SAS PROC NLIN SPH 5421 notes.026
PROC NLIN is a procedure to find least-squares estimates of
coefficients for nonlinear models. The underlying model is of the form
Yi = f(Xi; B) + ei,
where the ei are assumed to be normally distributed, ei ~ N(0, sig^2), B
is a vector of unknown coefficients, and Xi is a vector of covariates.
In general the function f is nonlinear in the coefficients B. The
randomness in the data is all contained in the ei.
In general, we will assume that Xi is a k-vector. The number of
unknown parameters may not equal k in general; we shall assume that B is a
p x 1 vector.
Here is an example:
[1] Yi = a * exp(-b * ti) + ei
In this case, Xi = ti, and B = (a, b)`. The unknowns to be found are
a, b, and sig^2.
Note that if this problem were changed just slightly, as follows,
[2] Yi = a * exp(-b + ti) + ei,
it would no longer be a nonlinear problem, because it could be written as
[3] Yi = a + c * ui + ei,
where c = exp(-b) and ui = exp(ti). It is thus just an ordinary linear
regression problem. You would estimate b by first estimating c and then
noting that
b = -log(c).
Hopefully your estimate of c is a positive number, since otherwise b will be
undefined.
In general if you can transform a nonlinear problem into a linear
one, you should do so and not bother with using PROC NLIN.
But the original model [1] is not linear. It cannot be converted to
be linear without changing the error structure.

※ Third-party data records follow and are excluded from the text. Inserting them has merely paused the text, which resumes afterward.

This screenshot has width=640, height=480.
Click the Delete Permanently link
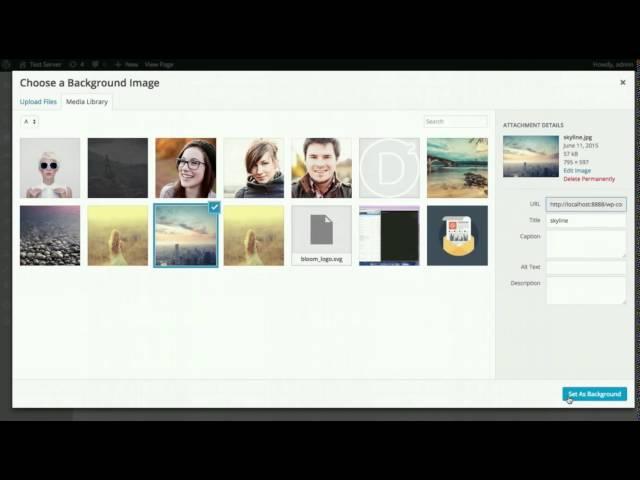point(589,179)
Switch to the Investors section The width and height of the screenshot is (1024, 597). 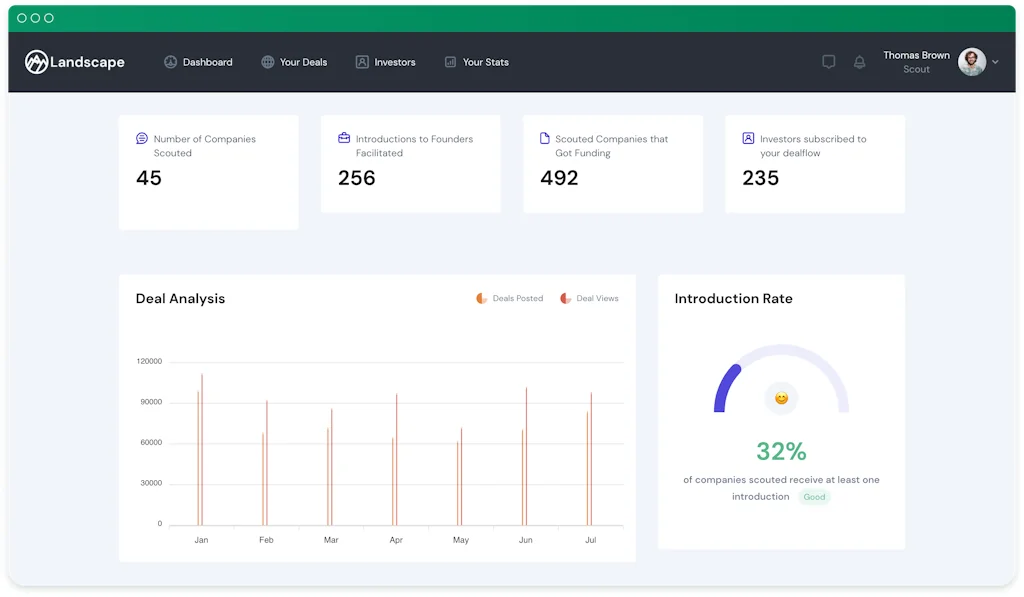[386, 61]
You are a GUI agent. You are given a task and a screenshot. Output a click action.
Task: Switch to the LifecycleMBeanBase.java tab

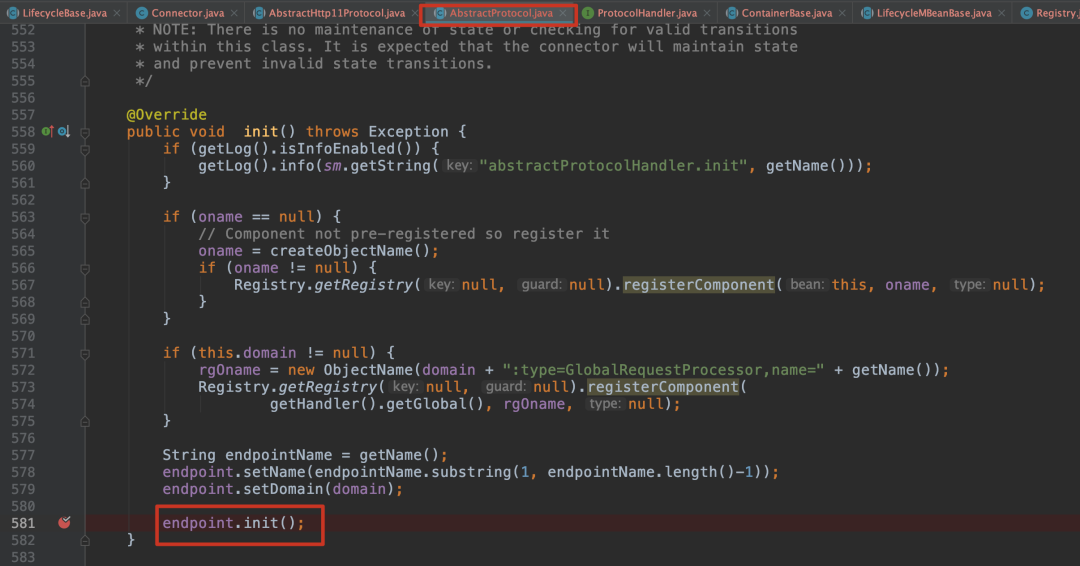pyautogui.click(x=933, y=13)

Here is how PROC NLIN works. Consider the sum of squares
SS = sum_i(Yi - f(Xi; B))^2.
The objective is to find coefficients B which minimize this sum of
squares. This is equivalent to finding maximum likelihood estimates of
the coefficients.
You proceed as follows: take the first derivative of SS with respect
to each of the components of B = (b1, b2, b3, ... , bp)`, and set these
derivatives equal to zero:
[4] dSS/dbj = -2 * sum_i(Yi - f(Xi; B)) * df/dbj = 0.
Note here that j is the index of the j-th parameter, while i is the
index of the i-th observation. [4] is in fact a system of p equations.
In general these equations are not linear.
PROC NLIN can solve this system of equations by the use of several
algorithms, most of which are variants of the Newton-Raphson algorithm.
You need to specify the function f(X; B) and its first derivatives, and
which algorithm you want PROC NLIN to use.
The program below illustrates the use of several methods for PROC NLIN.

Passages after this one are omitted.